### [WRITTEN INSTRUCTION]
Rewrite the lines between the line holding "Click the New" and the line holding "Action: [x=61, y=45]", inclusive, as a numbered list, leaving out any blank lines.
··········
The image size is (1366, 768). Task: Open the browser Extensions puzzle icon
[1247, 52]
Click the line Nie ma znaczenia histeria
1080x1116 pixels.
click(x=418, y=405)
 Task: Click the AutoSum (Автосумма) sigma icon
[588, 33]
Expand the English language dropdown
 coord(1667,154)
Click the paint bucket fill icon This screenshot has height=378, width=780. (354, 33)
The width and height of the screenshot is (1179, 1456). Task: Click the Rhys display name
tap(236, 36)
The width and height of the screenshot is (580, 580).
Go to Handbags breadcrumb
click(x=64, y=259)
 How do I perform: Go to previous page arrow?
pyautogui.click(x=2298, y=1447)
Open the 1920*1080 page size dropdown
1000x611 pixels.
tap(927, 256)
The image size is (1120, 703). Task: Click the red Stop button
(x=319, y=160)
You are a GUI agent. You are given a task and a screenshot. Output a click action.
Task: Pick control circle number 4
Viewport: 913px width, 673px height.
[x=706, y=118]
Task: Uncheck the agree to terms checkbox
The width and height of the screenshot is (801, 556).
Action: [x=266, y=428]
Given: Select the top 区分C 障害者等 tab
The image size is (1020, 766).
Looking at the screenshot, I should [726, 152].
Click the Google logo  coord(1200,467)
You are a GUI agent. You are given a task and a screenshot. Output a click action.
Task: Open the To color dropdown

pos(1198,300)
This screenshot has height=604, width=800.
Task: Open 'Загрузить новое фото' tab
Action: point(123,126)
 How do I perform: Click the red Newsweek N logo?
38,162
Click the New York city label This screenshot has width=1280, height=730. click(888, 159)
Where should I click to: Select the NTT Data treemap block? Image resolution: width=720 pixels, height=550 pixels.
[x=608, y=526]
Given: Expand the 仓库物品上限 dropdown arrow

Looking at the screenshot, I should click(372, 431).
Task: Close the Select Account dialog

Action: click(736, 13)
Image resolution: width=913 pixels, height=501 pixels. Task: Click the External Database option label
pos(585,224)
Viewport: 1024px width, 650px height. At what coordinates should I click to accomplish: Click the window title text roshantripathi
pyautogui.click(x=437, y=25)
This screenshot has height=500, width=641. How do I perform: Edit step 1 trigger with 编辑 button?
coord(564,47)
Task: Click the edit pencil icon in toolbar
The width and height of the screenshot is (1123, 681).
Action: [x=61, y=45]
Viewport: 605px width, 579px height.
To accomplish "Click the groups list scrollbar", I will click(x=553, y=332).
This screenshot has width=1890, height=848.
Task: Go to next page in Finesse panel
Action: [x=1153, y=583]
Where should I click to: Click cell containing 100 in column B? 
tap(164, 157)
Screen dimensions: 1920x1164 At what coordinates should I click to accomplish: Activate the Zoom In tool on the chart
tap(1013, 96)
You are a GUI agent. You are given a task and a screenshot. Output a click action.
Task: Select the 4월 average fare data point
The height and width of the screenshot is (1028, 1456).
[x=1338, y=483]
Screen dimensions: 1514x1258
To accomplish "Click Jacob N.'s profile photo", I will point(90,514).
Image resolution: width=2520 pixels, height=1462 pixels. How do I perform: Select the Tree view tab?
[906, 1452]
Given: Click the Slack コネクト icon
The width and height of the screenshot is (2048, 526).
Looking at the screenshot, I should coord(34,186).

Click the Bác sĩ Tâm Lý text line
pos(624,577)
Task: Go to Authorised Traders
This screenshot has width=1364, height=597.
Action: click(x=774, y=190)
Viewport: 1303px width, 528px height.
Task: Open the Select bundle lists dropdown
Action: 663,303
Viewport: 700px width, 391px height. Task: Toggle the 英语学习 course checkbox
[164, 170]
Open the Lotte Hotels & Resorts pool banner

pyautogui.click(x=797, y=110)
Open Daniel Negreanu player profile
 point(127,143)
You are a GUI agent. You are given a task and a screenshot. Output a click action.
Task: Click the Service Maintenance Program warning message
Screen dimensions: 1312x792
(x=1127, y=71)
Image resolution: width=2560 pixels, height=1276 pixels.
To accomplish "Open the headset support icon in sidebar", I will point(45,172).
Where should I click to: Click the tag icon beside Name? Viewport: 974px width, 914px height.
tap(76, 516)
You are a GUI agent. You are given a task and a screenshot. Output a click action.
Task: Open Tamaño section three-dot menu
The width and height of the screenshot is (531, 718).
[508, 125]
··········
### [RESULT OF THE EXERCISE]
1. Click the New York city label This screenshot has width=1280, height=730. click(888, 159)
2. Where should I click to: Select the NTT Data treemap block? Image resolution: width=720 pixels, height=550 pixels.
3. [x=608, y=526]
4. Given: Expand the 仓库物品上限 dropdown arrow
5. Looking at the screenshot, I should click(372, 431).
6. Task: Close the Select Account dialog
7. Action: click(736, 13)
8. Image resolution: width=913 pixels, height=501 pixels. Task: Click the External Database option label
9. pos(585,224)
10. Viewport: 1024px width, 650px height. At what coordinates should I click to accomplish: Click the window title text roshantripathi
11. pyautogui.click(x=437, y=25)
12. This screenshot has height=500, width=641. How do I perform: Edit step 1 trigger with 编辑 button?
13. coord(564,47)
14. Task: Click the edit pencil icon in toolbar
15. The width and height of the screenshot is (1123, 681).
16. Action: [x=61, y=45]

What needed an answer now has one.